Обедали в этот день торопливо: у всех на походе было множество дел, каждый спешил поскорее вернуться к прерванной работе. Кто-то, первым покончивший с густым сливовым компотом, спросил разрешения у командира выйти из-за стола. После этого обращаться к старшему уже не требовалось — офицеры молча поднимались и тотчас же исчезали за дверью. А Сергей думал о том, что в иные дни, когда эсминец стоит у причала, здесь, наверное, подолгу засиживаются моряки — беседуют, спорят, подшучивают друг над другом, вместе радуются и вместе грустят, без конца дымя папиросами и ароматным трубочным табаком. Кают-компания — какой морж не любит ее прокуренных переборок, ее тепла и особенного мужского уюта! Сюда приходят после нудных якорных вахт, чтобы согреться душистым и крепким чаем, здесь собираются долгими корабельными вечерами, чтоб отвести душу в медлительных и необязательных разговорах, которые нередко, вопреки уставным положениям, затягиваются далеко за полночь. О чем только ни говорят здесь: о минувшей войне и возможных будущих битвах, о кораблях и флотах всего мира, об адмиралах и назначениях, о книгах, об урожае, о женщинах, о новых песнях — обо всем, о чем только могут беседовать в своем братском кругу мужчины, надолго оторванные от берега и домашнего очага. Здесь знают почти все друг о друге — надежды, слабости, вкусы, — поэтому каждый вечер хватает поводов для взаимных дружеских розыгрышей и подковырок.
И всегда есть на корабле какой-нибудь капитан-лейтенант, который за словом в карман не лезет, знает тысячу всяких историй и анекдотов, любит проехаться по адресу начальства, весел во всех случаях жизни, любимец и душа кают-компании.
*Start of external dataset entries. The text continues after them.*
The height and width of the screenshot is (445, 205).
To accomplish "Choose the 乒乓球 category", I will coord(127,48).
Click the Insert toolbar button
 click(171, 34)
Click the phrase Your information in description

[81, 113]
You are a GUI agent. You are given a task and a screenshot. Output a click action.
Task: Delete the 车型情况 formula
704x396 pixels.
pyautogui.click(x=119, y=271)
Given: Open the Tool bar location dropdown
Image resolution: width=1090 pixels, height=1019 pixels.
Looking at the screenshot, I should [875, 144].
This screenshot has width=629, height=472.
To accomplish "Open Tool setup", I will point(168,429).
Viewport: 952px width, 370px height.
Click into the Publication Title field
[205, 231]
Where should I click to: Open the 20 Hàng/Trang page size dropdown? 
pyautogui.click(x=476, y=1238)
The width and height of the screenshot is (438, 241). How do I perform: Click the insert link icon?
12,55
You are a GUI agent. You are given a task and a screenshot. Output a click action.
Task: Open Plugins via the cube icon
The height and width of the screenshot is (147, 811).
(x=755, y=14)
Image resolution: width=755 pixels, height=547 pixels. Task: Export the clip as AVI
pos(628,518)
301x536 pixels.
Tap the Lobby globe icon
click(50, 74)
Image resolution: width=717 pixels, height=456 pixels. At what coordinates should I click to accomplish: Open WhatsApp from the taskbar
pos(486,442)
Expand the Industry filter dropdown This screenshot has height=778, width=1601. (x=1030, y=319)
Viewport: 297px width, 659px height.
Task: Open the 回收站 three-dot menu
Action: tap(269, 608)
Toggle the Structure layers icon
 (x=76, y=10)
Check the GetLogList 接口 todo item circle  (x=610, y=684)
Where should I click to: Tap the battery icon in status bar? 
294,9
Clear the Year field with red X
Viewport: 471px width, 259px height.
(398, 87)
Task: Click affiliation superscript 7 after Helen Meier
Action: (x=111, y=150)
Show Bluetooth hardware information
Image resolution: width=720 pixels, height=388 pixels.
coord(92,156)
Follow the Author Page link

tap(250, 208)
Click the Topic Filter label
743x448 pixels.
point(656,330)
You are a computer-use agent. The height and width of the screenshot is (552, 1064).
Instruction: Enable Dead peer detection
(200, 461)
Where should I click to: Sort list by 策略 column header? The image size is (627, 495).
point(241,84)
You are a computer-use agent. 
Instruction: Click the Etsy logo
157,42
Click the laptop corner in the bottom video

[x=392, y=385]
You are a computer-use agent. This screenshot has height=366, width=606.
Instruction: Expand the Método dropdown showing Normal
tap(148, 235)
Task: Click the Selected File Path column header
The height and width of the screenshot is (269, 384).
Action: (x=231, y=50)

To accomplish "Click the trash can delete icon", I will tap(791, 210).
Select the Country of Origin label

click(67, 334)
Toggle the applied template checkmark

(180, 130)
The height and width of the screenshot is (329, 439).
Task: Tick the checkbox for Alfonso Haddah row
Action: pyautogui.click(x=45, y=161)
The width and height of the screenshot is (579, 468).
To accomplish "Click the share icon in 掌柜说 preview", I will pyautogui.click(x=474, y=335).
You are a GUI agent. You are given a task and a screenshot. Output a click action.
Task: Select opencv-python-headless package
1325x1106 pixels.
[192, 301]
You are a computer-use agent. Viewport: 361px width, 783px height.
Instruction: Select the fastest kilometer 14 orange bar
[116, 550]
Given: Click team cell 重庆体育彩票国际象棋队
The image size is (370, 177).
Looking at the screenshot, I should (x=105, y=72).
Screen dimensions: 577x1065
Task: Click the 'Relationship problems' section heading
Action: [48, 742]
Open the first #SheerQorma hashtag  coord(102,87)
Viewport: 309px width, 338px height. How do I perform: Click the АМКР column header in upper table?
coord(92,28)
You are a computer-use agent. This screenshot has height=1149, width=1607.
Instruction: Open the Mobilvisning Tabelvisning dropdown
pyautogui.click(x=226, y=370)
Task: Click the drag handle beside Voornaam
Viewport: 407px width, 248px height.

Бывает, дежуря по кораблю, засидится такой капитан-лейтенант за столом лишние полчасика, и вдруг влетает перепуганный рассыльный, сбиваясь, выпаливает, что катер командующего подходит к трапу.
— Не мешайте ему, пусть подходит, — небрежно ответит дежурный, катая хлебные шарики. И хоть через секунду он уже несется по палубе, крича на бегу горнисту играть «Захождение» — сигнал, которым встречают и провожают на флоте высокое начальство, — шутка остается шуткой, обретает крылья и нередко переживает на корабле самого капитан-лейтенанта. Без таких людей кают-компания потеряла бы добрую половину своей прелести… Здесь, в бесконечных рассказах и «травлях», воссоздается живая история флота, гораздо более полная, увлекательная и точная, нежели та, которую пишут академики. Она обрастает здесь подробностями и задумчивостью, в моменты и расчеты атак вплетает характеры и черты моряков, воскрешает в течение операций людские усилия и тревоги, порывы и отступления, дальнейшие судьбы живых и память погибших, — и в конце концов наполняется той осязаемой человеческой теплотой, которую никогда не отыщешь в профессорских фолиантах… Кают-компания — робкий кусочек береговой заманчивой жизни в суровом и жестком царстве военных уставов, в неумолкаемом голосе ветра и моря, в наскучившем запахе инея и туманов, холодной стали и краски, — той неведомой и далекой жизни, по которой скрытно, но постоянно тоскуют моряки… Задумавшись, Топольков не заметил, как поднялся и ушел командир. Боясь оказаться за столом последним, он поспешно отодвинул стакан с компотом и заторопился в рубку.